Vercel AI SDK Usage Notes (from the archives)

aivercel-ai-sdktypescriptnotes

A collection of code examples and notes from working with the Vercel AI SDK.

Code Execution

Basic example using Claude's code execution tool:

import {
  anthropic,
  createAnthropic,
} from "@ai-sdk/anthropic";
 
const anthropicClient = createAnthropic();
await generateText({
  model: anthropicClient("claude-haiku-4-5"),
  prompt:
    "Calculate the mean and standard deviation of [1, 2, 3, 4, 5, 6, 7, 8, 9, 10].",
  tools: {
    code_execution: anthropic.tools.codeExecution_20250825(),
  },
});

Using Skills

Generating Word Docs

We need to use the Vercel AI SDK piece to send messages, but we have to use the Anthropic Foundry SDK to download the generated files using the beta files API.

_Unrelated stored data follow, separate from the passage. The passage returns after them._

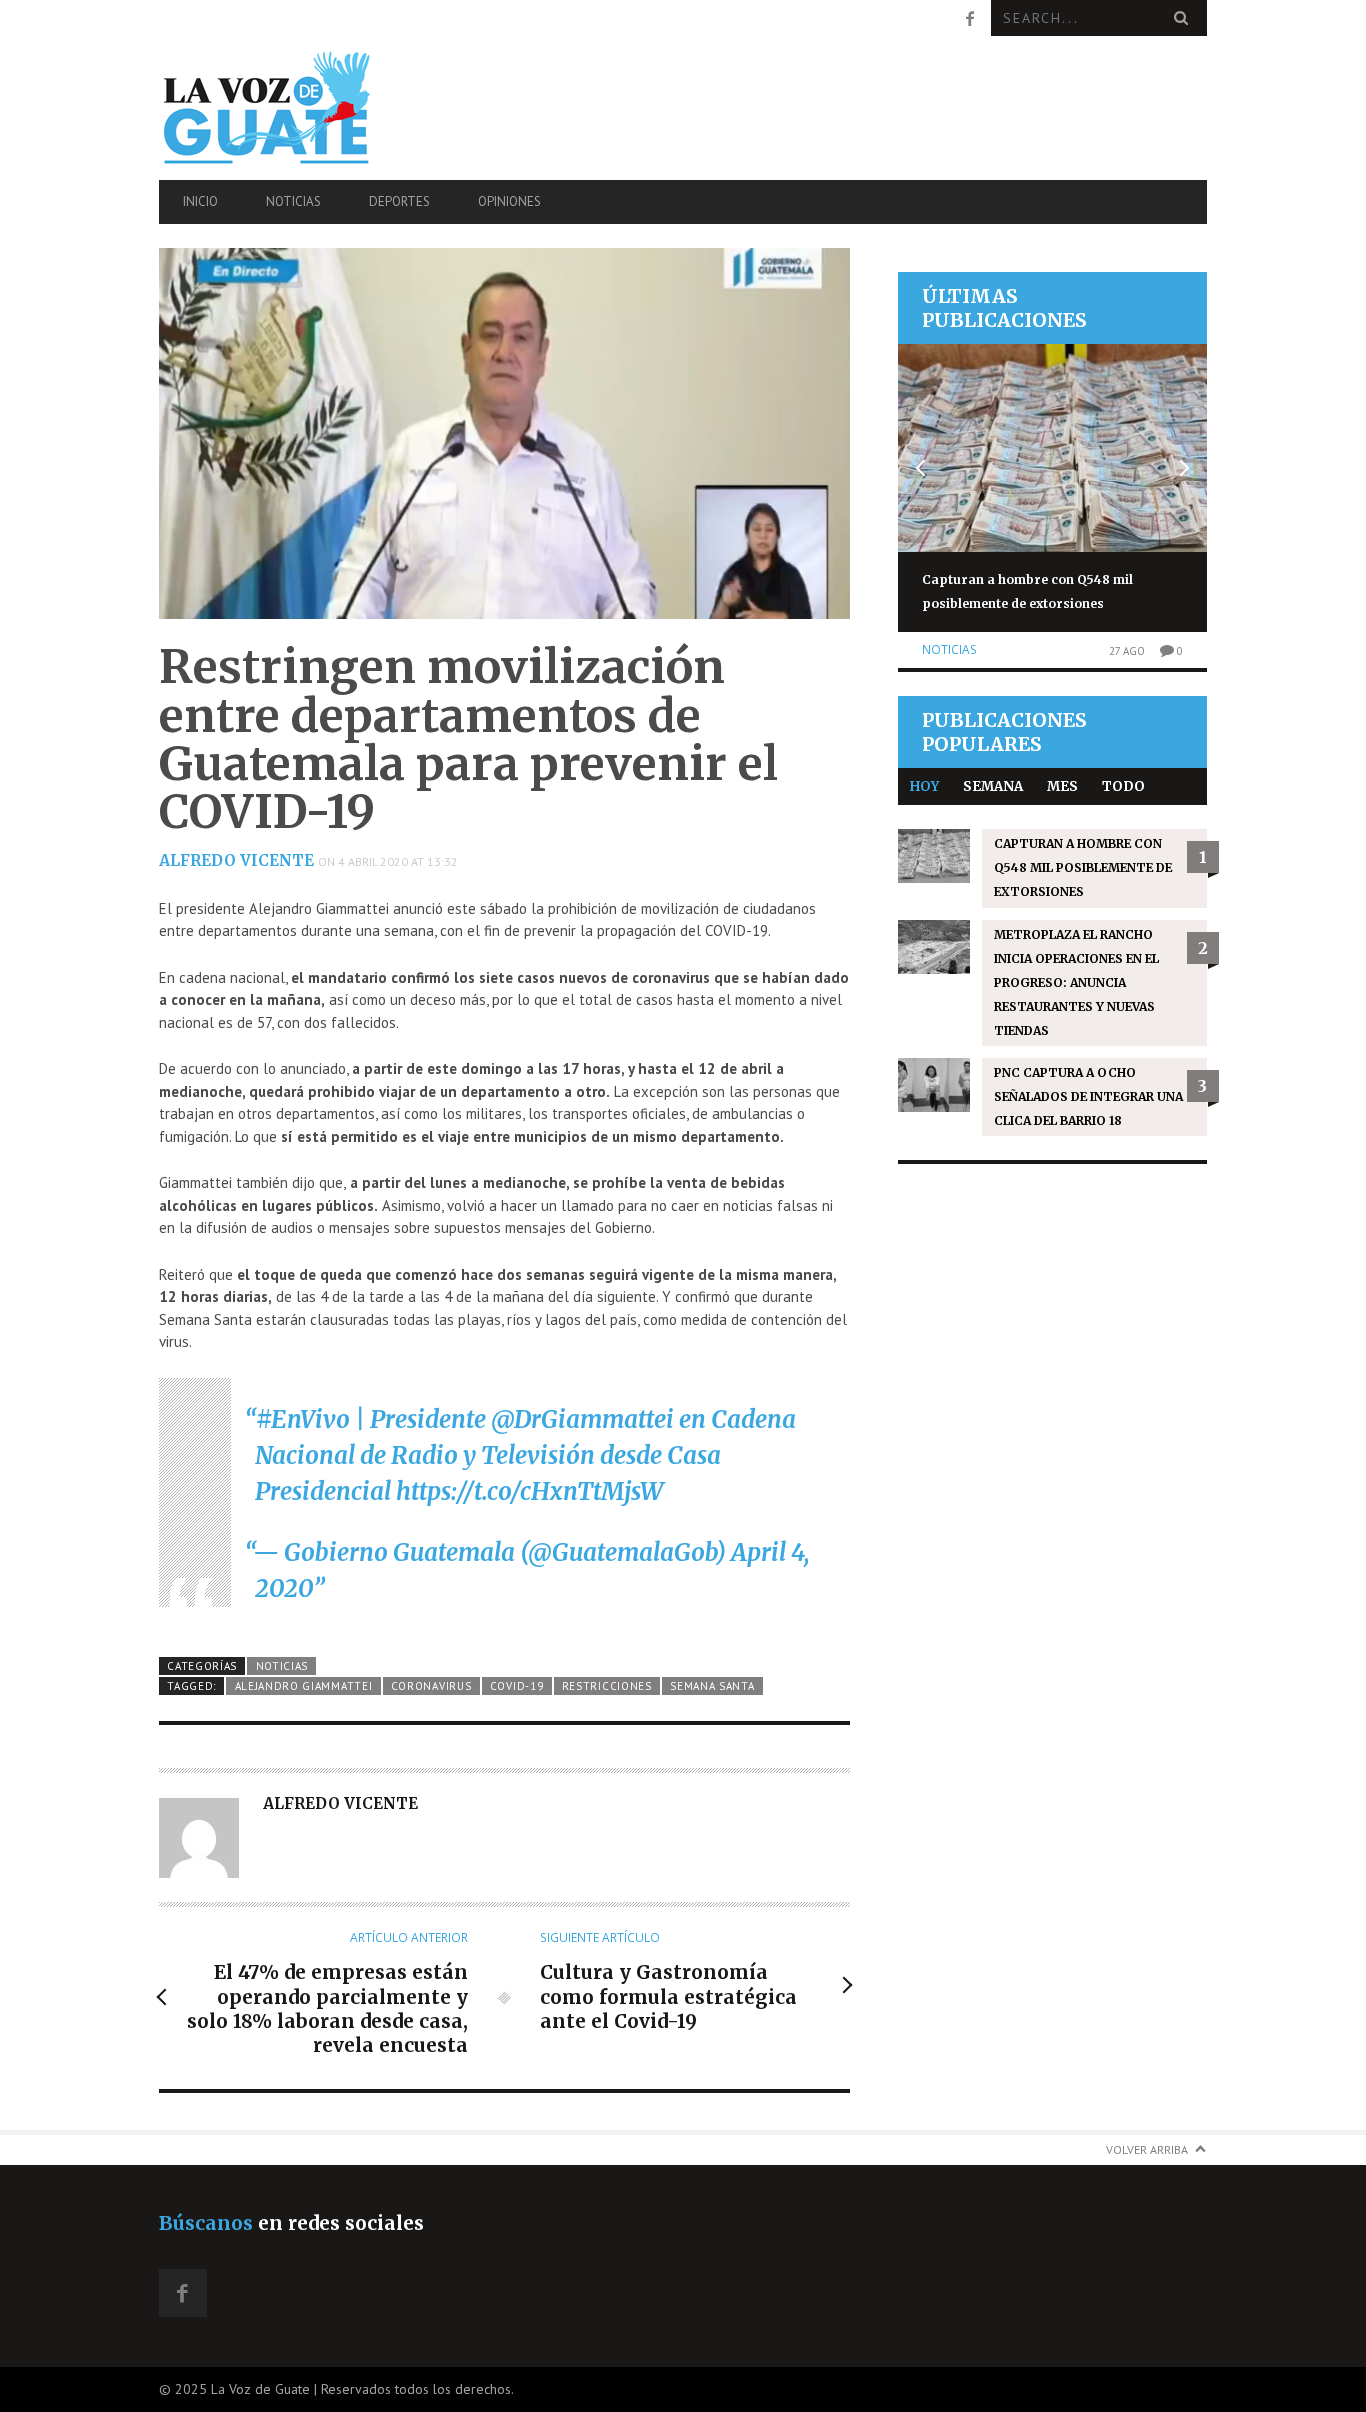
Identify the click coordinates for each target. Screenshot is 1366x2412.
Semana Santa (712, 1686)
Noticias (293, 201)
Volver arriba (1147, 2149)
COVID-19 (517, 1686)
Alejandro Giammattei (304, 1686)
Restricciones (607, 1686)
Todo (1123, 786)
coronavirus (431, 1686)
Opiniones (509, 201)
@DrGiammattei (582, 1419)
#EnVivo (303, 1419)
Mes (1062, 786)
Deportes (399, 201)
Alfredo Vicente (236, 860)
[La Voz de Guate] (316, 107)
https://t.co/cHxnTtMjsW (529, 1491)
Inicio (200, 201)
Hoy (924, 786)
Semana (993, 786)
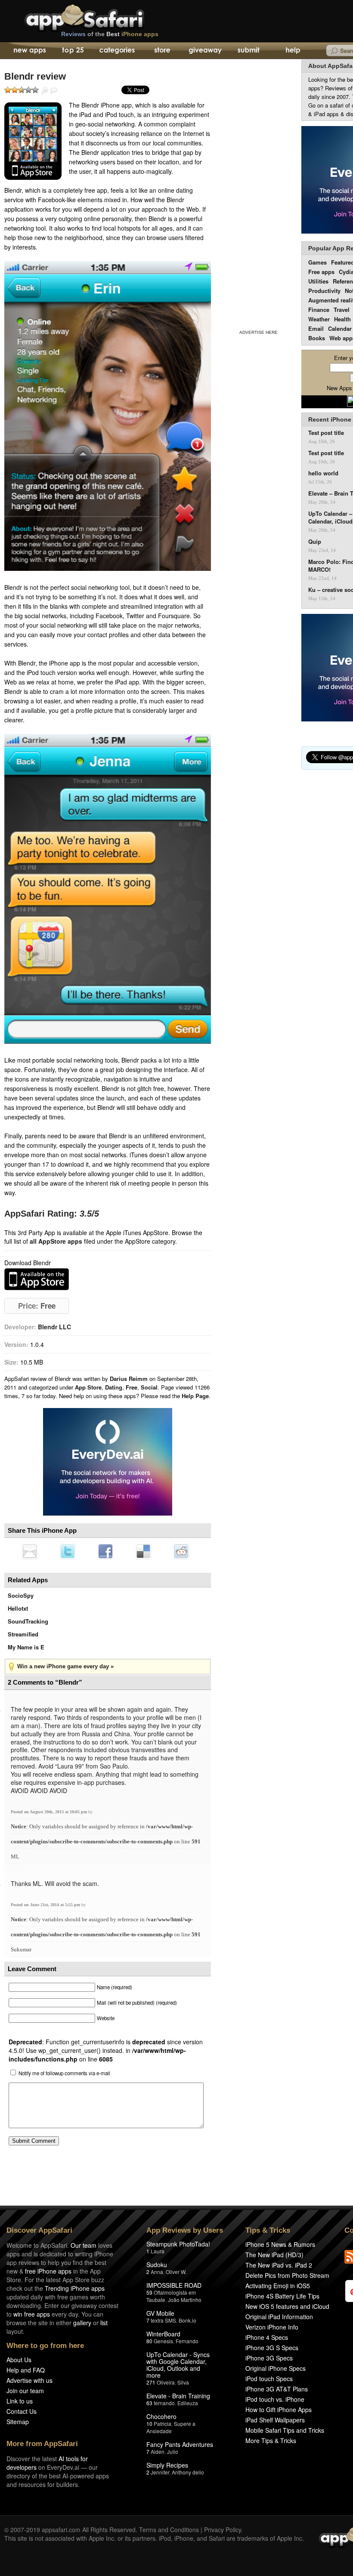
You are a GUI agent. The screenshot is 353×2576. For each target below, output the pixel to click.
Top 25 (73, 50)
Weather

import { writeFileSync } from "node:fs";
import {
  type AnthropicProviderOptions,
  anthropic,
  createAnthropic,
} from "@ai-sdk/anthropic";
import { AnthropicFoundry } from "@anthropic-ai/foundry-sdk";
import { generateText } from "ai";
 
const main = async () => {
  const anthropicClient = new AnthropicFoundry();
  const anthropic = createAnthropic();
 
  const result = await generateText({
    model: anthropic("claude-haiku-4-5"),
    prompt:
      "Write a haiku about the sea and include it in a word doc that also explains the history of haikus.",
    tools: {
      code_execution: anthropic.tools.codeExecution_20250825(),
    },
    maxRetries: 0,
    providerOptions: {
      anthropic: {
        container: {
          skills: [
            {
              type: "anthropic",
              skillId: "pdf",
            },
          ],
        },
      } satisfies AnthropicProviderOptions,
    },
  });
 
  console.log("Result:", result.text);
 
  const fileIds = [];
  for (const toolResult of result.toolResults) {
    if (
      toolResult.type === "tool-result" &&
      toolResult.toolName === "code_execution"
    ) {
      for (const content of toolResult.output.content) {
        if (content.type === "bash_code_execution_output") {
          fileIds.push(content.file_id);
        }
      }
    }
  }
 
  // Download the generated files
  for (const fileId of fileIds) {
    const fileMetadata = await anthropicClient.beta.files.retrieveMetadata(
      fileId,
      { betas: ["files-api-2025-04-14"] },
    );
    const fileContent = await anthropicClient.beta.files.download(fileId, {
      betas: ["files-api-2025-04-14"],
    });
 
    writeFileSync(
      fileMetadata.filename,
      Buffer.from(await fileContent.arrayBuffer()),
    );
    console.log(`Downloaded: ${fileMetadata.filename}`);
  }
};

Connecting to Claude Connectors

PubMed Data Connector

const result = await generateText({
  model: anthropicAiSdkClient("claude-haiku-4-5"),
  prompt,
  providerOptions: {
    anthropic: {
      mcpServers: [
        {
          type: "url",
          name: "pubmedMcp",
          url: "https://pubmed.mcp.claude.com/mcp",
        },
      ],
    } satisfies AnthropicProviderOptions,
  },
});

Clinical Trials Data Connector

const result = await generateText({
  model: anthropicAiSdkClient("claude-haiku-4-5"),
  prompt,
  providerOptions: {
    anthropic: {
      mcpServers: [
        {
          type: "url",
          name: "clinicalTrialsMcp",
          url: "https://mcp.deepsense.ai/clinical_trials/mcp",
        },
      ],
    } satisfies AnthropicProviderOptions,
  },
});

Random Tips

  • Claude, and most LLMs, love assuming that anything that happens after their training cutoff date is not real or relevant. This means that when using connectors that provide up-to-date information, it's often useful to include the current date in the system prompt.